• Goal of the exercise
Could the entries below be retyped exactly and in full?

• Data section
⟨
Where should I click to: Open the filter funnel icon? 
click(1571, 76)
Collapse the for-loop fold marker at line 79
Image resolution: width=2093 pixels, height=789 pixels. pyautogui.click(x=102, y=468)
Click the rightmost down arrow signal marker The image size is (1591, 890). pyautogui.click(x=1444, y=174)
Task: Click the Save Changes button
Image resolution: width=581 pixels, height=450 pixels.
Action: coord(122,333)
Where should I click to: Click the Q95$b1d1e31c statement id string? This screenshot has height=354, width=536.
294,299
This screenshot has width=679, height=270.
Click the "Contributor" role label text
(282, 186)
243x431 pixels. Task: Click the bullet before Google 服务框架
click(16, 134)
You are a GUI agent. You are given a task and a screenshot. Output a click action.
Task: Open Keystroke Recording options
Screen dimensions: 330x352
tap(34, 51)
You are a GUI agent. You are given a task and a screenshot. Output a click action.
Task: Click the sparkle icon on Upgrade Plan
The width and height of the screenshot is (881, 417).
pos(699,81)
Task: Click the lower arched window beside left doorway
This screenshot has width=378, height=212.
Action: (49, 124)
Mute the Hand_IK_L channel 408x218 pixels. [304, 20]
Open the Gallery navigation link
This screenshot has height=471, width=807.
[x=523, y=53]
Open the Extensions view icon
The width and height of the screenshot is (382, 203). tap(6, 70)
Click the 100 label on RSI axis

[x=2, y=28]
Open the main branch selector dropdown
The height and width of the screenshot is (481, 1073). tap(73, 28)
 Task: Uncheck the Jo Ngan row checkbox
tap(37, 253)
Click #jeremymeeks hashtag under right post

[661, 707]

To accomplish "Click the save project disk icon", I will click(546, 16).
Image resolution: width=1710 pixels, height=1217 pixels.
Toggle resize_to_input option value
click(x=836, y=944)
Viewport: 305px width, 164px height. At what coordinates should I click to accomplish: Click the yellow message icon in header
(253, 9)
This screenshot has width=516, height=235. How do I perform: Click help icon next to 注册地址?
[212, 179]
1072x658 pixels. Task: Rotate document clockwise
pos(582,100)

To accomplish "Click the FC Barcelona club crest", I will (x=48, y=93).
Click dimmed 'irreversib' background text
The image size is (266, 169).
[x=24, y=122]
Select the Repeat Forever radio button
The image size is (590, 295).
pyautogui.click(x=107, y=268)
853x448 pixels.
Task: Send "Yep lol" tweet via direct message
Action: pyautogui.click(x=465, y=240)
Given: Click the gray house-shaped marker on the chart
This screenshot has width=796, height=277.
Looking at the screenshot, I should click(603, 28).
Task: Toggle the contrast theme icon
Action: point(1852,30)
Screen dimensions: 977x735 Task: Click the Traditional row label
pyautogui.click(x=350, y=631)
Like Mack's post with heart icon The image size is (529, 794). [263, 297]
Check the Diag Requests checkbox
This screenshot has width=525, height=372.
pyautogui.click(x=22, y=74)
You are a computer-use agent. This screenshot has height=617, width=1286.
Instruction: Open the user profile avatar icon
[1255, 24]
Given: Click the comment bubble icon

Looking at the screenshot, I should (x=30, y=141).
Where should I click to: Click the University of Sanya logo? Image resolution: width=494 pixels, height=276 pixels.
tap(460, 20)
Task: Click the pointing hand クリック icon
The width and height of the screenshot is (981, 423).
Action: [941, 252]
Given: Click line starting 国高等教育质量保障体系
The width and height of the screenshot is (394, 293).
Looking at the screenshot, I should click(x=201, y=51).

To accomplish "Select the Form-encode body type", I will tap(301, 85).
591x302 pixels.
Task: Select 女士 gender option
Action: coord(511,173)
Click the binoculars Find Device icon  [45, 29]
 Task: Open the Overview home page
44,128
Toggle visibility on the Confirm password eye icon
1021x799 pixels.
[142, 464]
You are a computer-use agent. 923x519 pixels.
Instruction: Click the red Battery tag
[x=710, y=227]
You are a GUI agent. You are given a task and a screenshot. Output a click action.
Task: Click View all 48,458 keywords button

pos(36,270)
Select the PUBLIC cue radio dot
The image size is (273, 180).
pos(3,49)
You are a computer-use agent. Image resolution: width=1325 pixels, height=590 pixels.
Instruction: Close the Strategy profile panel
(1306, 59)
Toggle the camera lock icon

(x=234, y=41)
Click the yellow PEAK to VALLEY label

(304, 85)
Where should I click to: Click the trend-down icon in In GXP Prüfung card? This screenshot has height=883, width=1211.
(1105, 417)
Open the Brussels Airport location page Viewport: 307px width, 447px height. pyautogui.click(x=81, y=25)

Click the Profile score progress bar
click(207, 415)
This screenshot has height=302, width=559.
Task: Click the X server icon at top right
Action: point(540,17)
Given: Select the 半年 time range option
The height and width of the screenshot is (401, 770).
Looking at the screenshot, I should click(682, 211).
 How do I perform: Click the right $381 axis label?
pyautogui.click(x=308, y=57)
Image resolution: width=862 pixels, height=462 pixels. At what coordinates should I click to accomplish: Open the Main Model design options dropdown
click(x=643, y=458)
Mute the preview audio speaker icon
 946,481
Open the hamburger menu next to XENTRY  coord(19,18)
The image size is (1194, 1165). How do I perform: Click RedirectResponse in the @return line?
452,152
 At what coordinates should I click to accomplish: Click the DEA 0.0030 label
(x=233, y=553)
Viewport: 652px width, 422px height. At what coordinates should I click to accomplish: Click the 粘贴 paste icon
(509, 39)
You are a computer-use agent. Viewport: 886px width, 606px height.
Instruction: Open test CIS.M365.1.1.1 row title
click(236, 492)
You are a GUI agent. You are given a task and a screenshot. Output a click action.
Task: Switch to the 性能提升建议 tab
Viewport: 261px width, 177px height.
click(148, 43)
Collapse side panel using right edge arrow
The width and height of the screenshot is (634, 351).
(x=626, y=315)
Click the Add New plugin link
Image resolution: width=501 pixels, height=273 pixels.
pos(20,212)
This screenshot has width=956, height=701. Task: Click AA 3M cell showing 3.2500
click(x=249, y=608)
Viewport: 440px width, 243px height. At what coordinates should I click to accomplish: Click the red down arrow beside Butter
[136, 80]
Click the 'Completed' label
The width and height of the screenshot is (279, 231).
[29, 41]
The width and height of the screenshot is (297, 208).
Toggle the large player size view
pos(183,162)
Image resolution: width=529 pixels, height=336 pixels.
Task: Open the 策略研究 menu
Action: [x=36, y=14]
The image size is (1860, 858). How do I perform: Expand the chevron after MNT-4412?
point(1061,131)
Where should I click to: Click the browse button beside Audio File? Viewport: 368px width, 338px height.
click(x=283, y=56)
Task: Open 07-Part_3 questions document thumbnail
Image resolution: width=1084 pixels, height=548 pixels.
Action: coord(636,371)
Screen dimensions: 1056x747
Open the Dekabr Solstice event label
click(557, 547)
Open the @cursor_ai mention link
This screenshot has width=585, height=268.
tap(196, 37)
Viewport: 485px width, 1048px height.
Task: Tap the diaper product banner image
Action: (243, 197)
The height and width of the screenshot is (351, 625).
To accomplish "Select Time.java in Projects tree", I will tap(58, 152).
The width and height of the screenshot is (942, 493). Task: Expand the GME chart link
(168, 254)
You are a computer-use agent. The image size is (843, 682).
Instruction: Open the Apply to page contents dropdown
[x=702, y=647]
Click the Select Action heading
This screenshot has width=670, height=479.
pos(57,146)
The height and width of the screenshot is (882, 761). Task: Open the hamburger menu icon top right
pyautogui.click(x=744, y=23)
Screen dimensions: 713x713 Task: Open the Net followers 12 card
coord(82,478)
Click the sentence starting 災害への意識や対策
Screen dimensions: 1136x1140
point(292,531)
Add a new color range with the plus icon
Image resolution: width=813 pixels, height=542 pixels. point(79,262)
⟩
• Expected answer
Where should I click to: Open the filter funnel icon? 
click(1571, 76)
Collapse the for-loop fold marker at line 79
Image resolution: width=2093 pixels, height=789 pixels. pyautogui.click(x=102, y=468)
Click the rightmost down arrow signal marker The image size is (1591, 890). pyautogui.click(x=1444, y=174)
Task: Click the Save Changes button
Image resolution: width=581 pixels, height=450 pixels.
Action: coord(122,333)
Where should I click to: Click the Q95$b1d1e31c statement id string? This screenshot has height=354, width=536.
294,299
This screenshot has width=679, height=270.
Click the "Contributor" role label text
(282, 186)
243x431 pixels. Task: Click the bullet before Google 服务框架
click(16, 134)
You are a GUI agent. You are given a task and a screenshot. Output a click action.
Task: Open Keystroke Recording options
Screen dimensions: 330x352
tap(34, 51)
You are a GUI agent. You are given a task and a screenshot. Output a click action.
Task: Click the sparkle icon on Upgrade Plan
The width and height of the screenshot is (881, 417).
pos(699,81)
Task: Click the lower arched window beside left doorway
This screenshot has width=378, height=212.
Action: (49, 124)
Mute the Hand_IK_L channel 408x218 pixels. [304, 20]
Open the Gallery navigation link
This screenshot has height=471, width=807.
[x=523, y=53]
Open the Extensions view icon
The width and height of the screenshot is (382, 203). tap(6, 70)
Click the 100 label on RSI axis

[x=2, y=28]
Open the main branch selector dropdown
The height and width of the screenshot is (481, 1073). tap(73, 28)
 Task: Uncheck the Jo Ngan row checkbox
tap(37, 253)
Click #jeremymeeks hashtag under right post

[661, 707]

To accomplish "Click the save project disk icon", I will click(546, 16).
Image resolution: width=1710 pixels, height=1217 pixels.
Toggle resize_to_input option value
click(x=836, y=944)
Viewport: 305px width, 164px height. At what coordinates should I click to accomplish: Click the yellow message icon in header
(253, 9)
This screenshot has width=516, height=235. How do I perform: Click help icon next to 注册地址?
[212, 179]
1072x658 pixels. Task: Rotate document clockwise
pos(582,100)

To accomplish "Click the FC Barcelona club crest", I will (x=48, y=93).
Click dimmed 'irreversib' background text
The image size is (266, 169).
[x=24, y=122]
Select the Repeat Forever radio button
The image size is (590, 295).
pyautogui.click(x=107, y=268)
853x448 pixels.
Task: Send "Yep lol" tweet via direct message
Action: pyautogui.click(x=465, y=240)
Given: Click the gray house-shaped marker on the chart
This screenshot has width=796, height=277.
Looking at the screenshot, I should click(603, 28).
Task: Toggle the contrast theme icon
Action: point(1852,30)
Screen dimensions: 977x735 Task: Click the Traditional row label
pyautogui.click(x=350, y=631)
Like Mack's post with heart icon The image size is (529, 794). [263, 297]
Check the Diag Requests checkbox
This screenshot has width=525, height=372.
pyautogui.click(x=22, y=74)
You are a computer-use agent. This screenshot has height=617, width=1286.
Instruction: Open the user profile avatar icon
[1255, 24]
Given: Click the comment bubble icon

Looking at the screenshot, I should (x=30, y=141).
Where should I click to: Click the University of Sanya logo? Image resolution: width=494 pixels, height=276 pixels.
tap(460, 20)
Task: Click the pointing hand クリック icon
The width and height of the screenshot is (981, 423).
Action: [941, 252]
Given: Click line starting 国高等教育质量保障体系
The width and height of the screenshot is (394, 293).
Looking at the screenshot, I should click(x=201, y=51).

To accomplish "Select the Form-encode body type", I will tap(301, 85).
591x302 pixels.
Task: Select 女士 gender option
Action: coord(511,173)
Click the binoculars Find Device icon  [45, 29]
 Task: Open the Overview home page
44,128
Toggle visibility on the Confirm password eye icon
1021x799 pixels.
[142, 464]
You are a computer-use agent. 923x519 pixels.
Instruction: Click the red Battery tag
[x=710, y=227]
You are a GUI agent. You are given a task and a screenshot. Output a click action.
Task: Click View all 48,458 keywords button

pos(36,270)
Select the PUBLIC cue radio dot
The image size is (273, 180).
pos(3,49)
You are a computer-use agent. Image resolution: width=1325 pixels, height=590 pixels.
Instruction: Close the Strategy profile panel
(1306, 59)
Toggle the camera lock icon

(x=234, y=41)
Click the yellow PEAK to VALLEY label

(304, 85)
Where should I click to: Click the trend-down icon in In GXP Prüfung card? This screenshot has height=883, width=1211.
(1105, 417)
Open the Brussels Airport location page Viewport: 307px width, 447px height. pyautogui.click(x=81, y=25)

Click the Profile score progress bar
click(207, 415)
This screenshot has height=302, width=559.
Task: Click the X server icon at top right
Action: point(540,17)
Given: Select the 半年 time range option
The height and width of the screenshot is (401, 770).
Looking at the screenshot, I should click(682, 211).
 How do I perform: Click the right $381 axis label?
pyautogui.click(x=308, y=57)
Image resolution: width=862 pixels, height=462 pixels. At what coordinates should I click to accomplish: Open the Main Model design options dropdown
click(x=643, y=458)
Mute the preview audio speaker icon
 946,481
Open the hamburger menu next to XENTRY  coord(19,18)
The image size is (1194, 1165). How do I perform: Click RedirectResponse in the @return line?
452,152
 At what coordinates should I click to accomplish: Click the DEA 0.0030 label
(x=233, y=553)
Viewport: 652px width, 422px height. At what coordinates should I click to accomplish: Click the 粘贴 paste icon
(509, 39)
You are a computer-use agent. Viewport: 886px width, 606px height.
Instruction: Open test CIS.M365.1.1.1 row title
click(236, 492)
You are a GUI agent. You are given a task and a screenshot. Output a click action.
Task: Switch to the 性能提升建议 tab
Viewport: 261px width, 177px height.
click(148, 43)
Collapse side panel using right edge arrow
The width and height of the screenshot is (634, 351).
(x=626, y=315)
Click the Add New plugin link
Image resolution: width=501 pixels, height=273 pixels.
pos(20,212)
This screenshot has width=956, height=701. Task: Click AA 3M cell showing 3.2500
click(x=249, y=608)
Viewport: 440px width, 243px height. At what coordinates should I click to accomplish: Click the red down arrow beside Butter
[136, 80]
Click the 'Completed' label
The width and height of the screenshot is (279, 231).
[29, 41]
The width and height of the screenshot is (297, 208).
Toggle the large player size view
pos(183,162)
Image resolution: width=529 pixels, height=336 pixels.
Task: Open the 策略研究 menu
Action: [x=36, y=14]
The image size is (1860, 858). How do I perform: Expand the chevron after MNT-4412?
point(1061,131)
Where should I click to: Click the browse button beside Audio File? Viewport: 368px width, 338px height.
click(x=283, y=56)
Task: Open 07-Part_3 questions document thumbnail
Image resolution: width=1084 pixels, height=548 pixels.
Action: coord(636,371)
Screen dimensions: 1056x747
Open the Dekabr Solstice event label
click(557, 547)
Open the @cursor_ai mention link
This screenshot has width=585, height=268.
tap(196, 37)
Viewport: 485px width, 1048px height.
Task: Tap the diaper product banner image
Action: (243, 197)
The height and width of the screenshot is (351, 625).
To accomplish "Select Time.java in Projects tree", I will tap(58, 152).
The width and height of the screenshot is (942, 493). Task: Expand the GME chart link
(168, 254)
You are a computer-use agent. The image size is (843, 682).
Instruction: Open the Apply to page contents dropdown
[x=702, y=647]
Click the Select Action heading
This screenshot has width=670, height=479.
pos(57,146)
The height and width of the screenshot is (882, 761). Task: Open the hamburger menu icon top right
pyautogui.click(x=744, y=23)
Screen dimensions: 713x713 Task: Open the Net followers 12 card
coord(82,478)
Click the sentence starting 災害への意識や対策
Screen dimensions: 1136x1140
point(292,531)
Add a new color range with the plus icon
Image resolution: width=813 pixels, height=542 pixels. point(79,262)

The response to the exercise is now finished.